Collected data
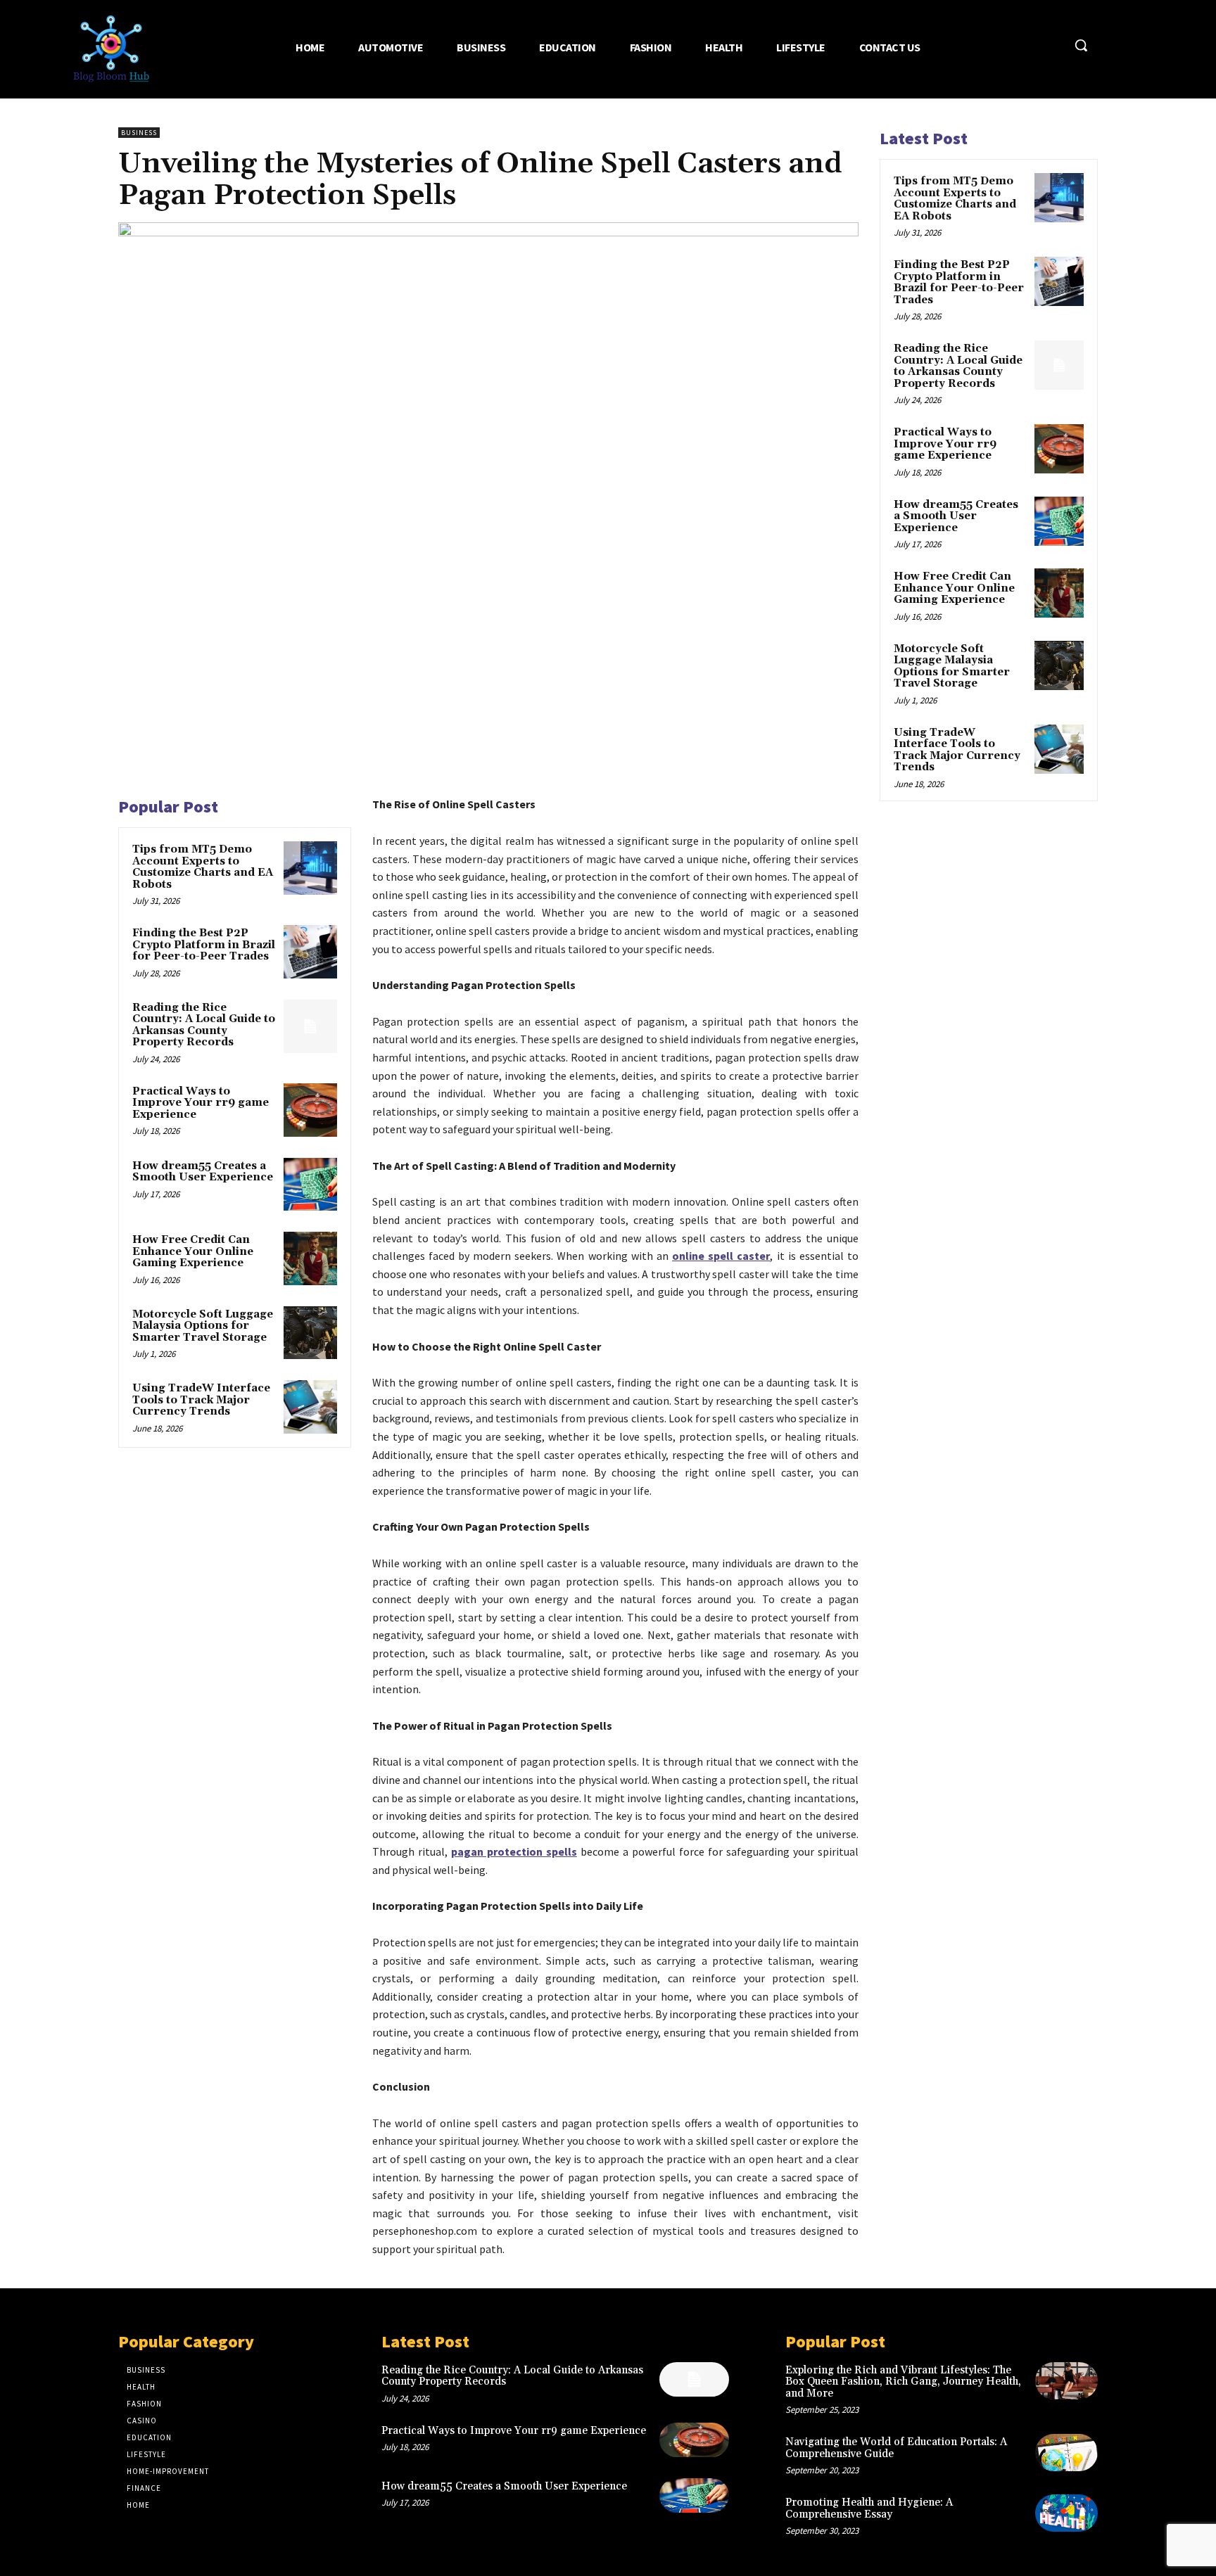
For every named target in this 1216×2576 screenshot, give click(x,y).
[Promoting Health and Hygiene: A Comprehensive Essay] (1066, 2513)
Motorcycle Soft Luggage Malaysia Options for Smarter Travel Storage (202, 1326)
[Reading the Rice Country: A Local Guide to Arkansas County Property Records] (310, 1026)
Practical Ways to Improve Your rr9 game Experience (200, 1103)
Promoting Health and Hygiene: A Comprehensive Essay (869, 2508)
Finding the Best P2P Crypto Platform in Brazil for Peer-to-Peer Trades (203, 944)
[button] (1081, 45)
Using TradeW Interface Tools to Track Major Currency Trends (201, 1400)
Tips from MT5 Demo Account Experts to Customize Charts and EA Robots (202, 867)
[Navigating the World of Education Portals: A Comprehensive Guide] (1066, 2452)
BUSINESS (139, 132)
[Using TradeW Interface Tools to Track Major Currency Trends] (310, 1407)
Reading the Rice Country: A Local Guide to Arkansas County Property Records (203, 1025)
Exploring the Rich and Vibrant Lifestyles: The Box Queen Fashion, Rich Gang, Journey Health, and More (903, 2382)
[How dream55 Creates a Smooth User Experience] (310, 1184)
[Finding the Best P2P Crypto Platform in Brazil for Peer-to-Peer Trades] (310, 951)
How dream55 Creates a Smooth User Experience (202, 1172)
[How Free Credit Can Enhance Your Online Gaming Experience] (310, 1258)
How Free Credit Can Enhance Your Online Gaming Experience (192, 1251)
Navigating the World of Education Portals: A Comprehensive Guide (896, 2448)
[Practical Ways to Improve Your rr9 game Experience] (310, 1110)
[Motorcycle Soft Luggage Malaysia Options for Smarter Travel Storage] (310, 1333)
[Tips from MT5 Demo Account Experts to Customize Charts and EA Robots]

● **What needs to be done**
Repeat the entries above exactly and skip the images.

● **Problem solution**
For every named target in this 1216×2576 screenshot, give click(x,y).
[Promoting Health and Hygiene: A Comprehensive Essay] (1066, 2513)
Motorcycle Soft Luggage Malaysia Options for Smarter Travel Storage (202, 1326)
[Reading the Rice Country: A Local Guide to Arkansas County Property Records] (310, 1026)
Practical Ways to Improve Your rr9 game Experience (200, 1103)
Promoting Health and Hygiene: A Comprehensive Essay (869, 2508)
Finding the Best P2P Crypto Platform in Brazil for Peer-to-Peer Trades (203, 944)
[button] (1081, 45)
Using TradeW Interface Tools to Track Major Currency Trends (201, 1400)
Tips from MT5 Demo Account Experts to Customize Charts and EA Robots (202, 867)
[Navigating the World of Education Portals: A Comprehensive Guide] (1066, 2452)
BUSINESS (139, 132)
[Using TradeW Interface Tools to Track Major Currency Trends] (310, 1407)
Reading the Rice Country: A Local Guide to Arkansas County Property Records (203, 1025)
Exploring the Rich and Vibrant Lifestyles: The Box Queen Fashion, Rich Gang, Journey Health, and More (903, 2382)
[How dream55 Creates a Smooth User Experience] (310, 1184)
[Finding the Best P2P Crypto Platform in Brazil for Peer-to-Peer Trades] (310, 951)
How dream55 Creates a Smooth User Experience (202, 1172)
[How Free Credit Can Enhance Your Online Gaming Experience] (310, 1258)
How Free Credit Can Enhance Your Online Gaming Experience (192, 1251)
Navigating the World of Education Portals: A Comprehensive Guide (896, 2448)
[Practical Ways to Improve Your rr9 game Experience] (310, 1110)
[Motorcycle Soft Luggage Malaysia Options for Smarter Travel Storage] (310, 1333)
[Tips from MT5 Demo Account Experts to Customize Charts and EA Robots]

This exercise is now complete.